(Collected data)
——

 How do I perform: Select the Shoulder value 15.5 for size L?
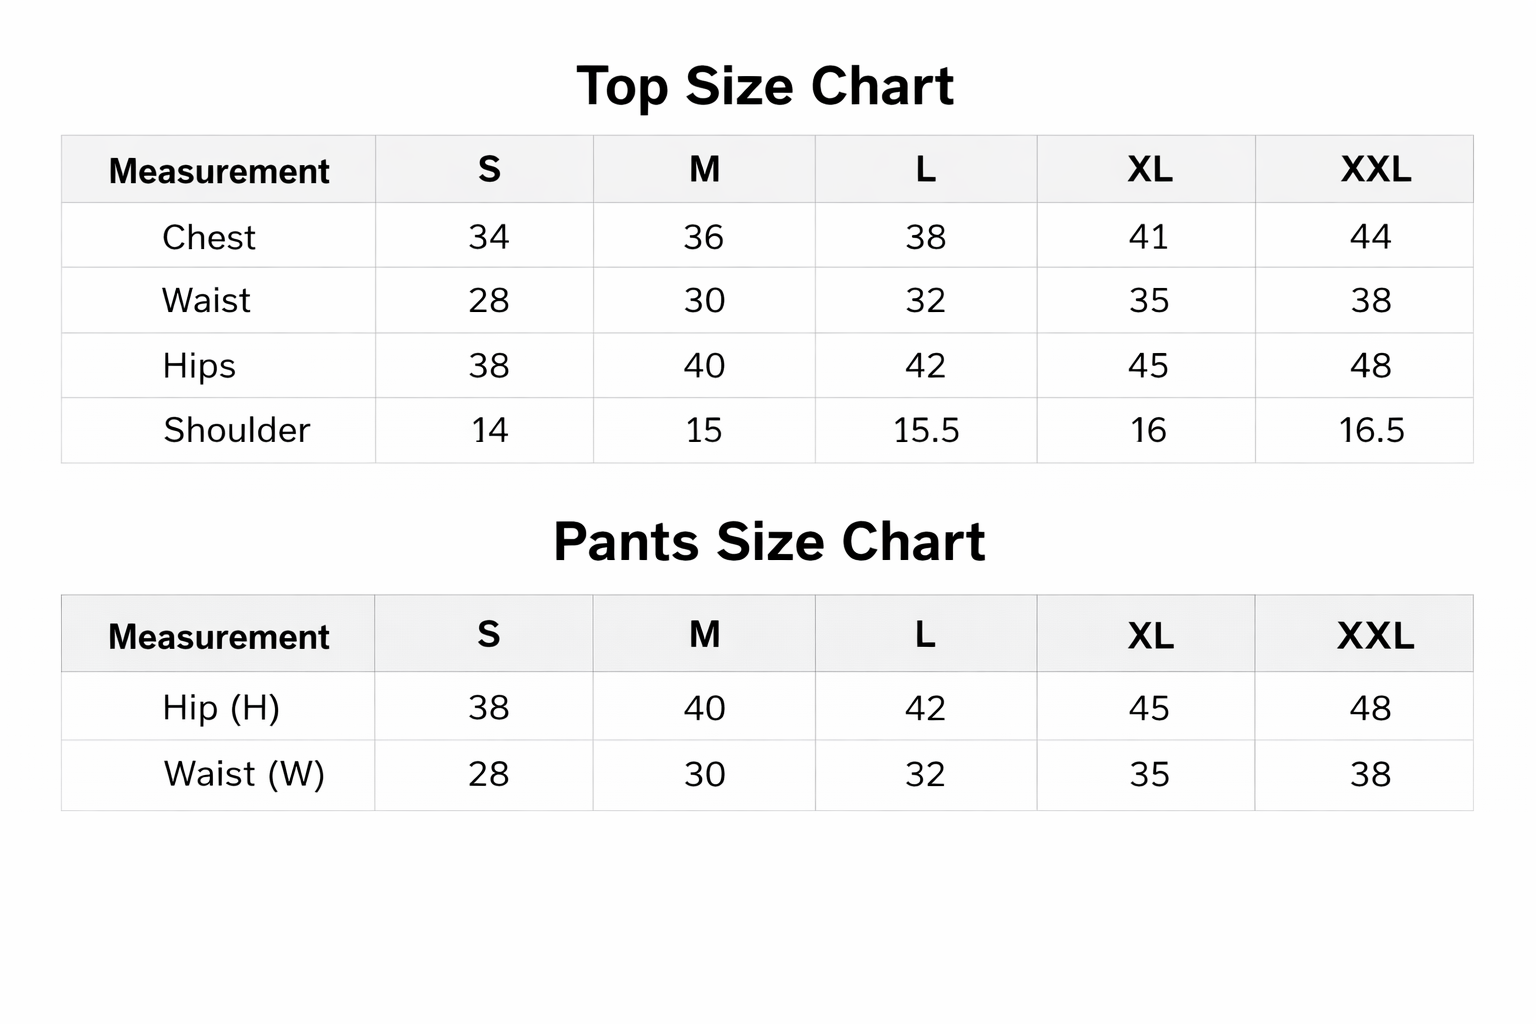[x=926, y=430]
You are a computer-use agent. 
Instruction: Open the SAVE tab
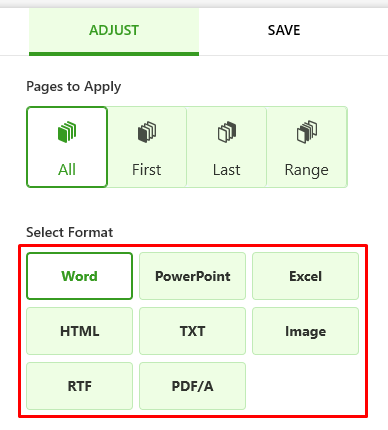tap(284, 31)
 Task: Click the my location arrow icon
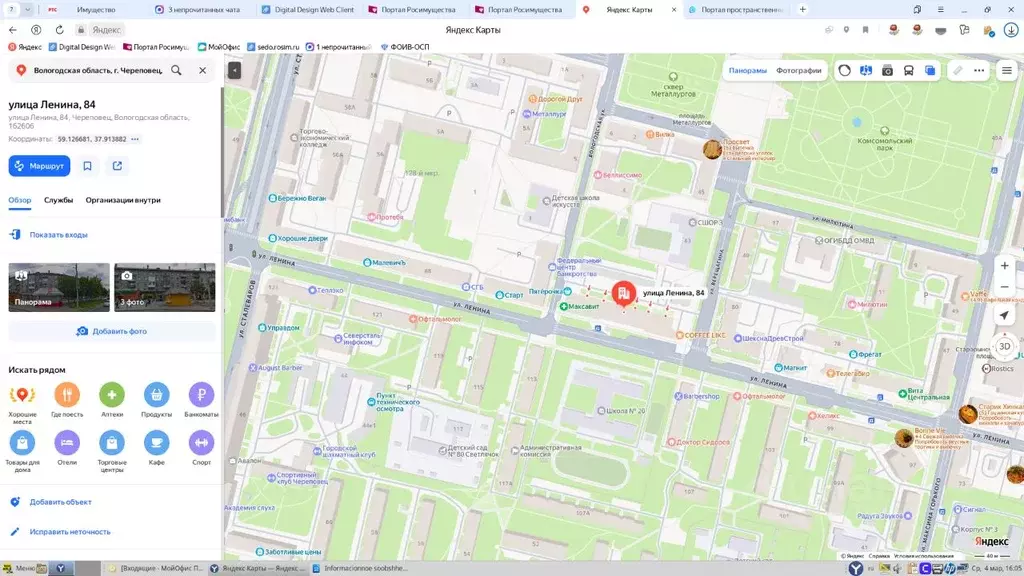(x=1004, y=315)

——

# WHAT YOU ARE ASKED TO DO:
Please output the lines of the records above from the one with "You are a computer-use agent." through the last, exactly as they appear and with both ends included; skip any pictures and add nothing.

# SOLUTION TO THE EXERCISE:
You are a computer-use agent. 
Instruction: Open the SAVE tab
tap(284, 31)
 Task: Click the my location arrow icon
(x=1004, y=315)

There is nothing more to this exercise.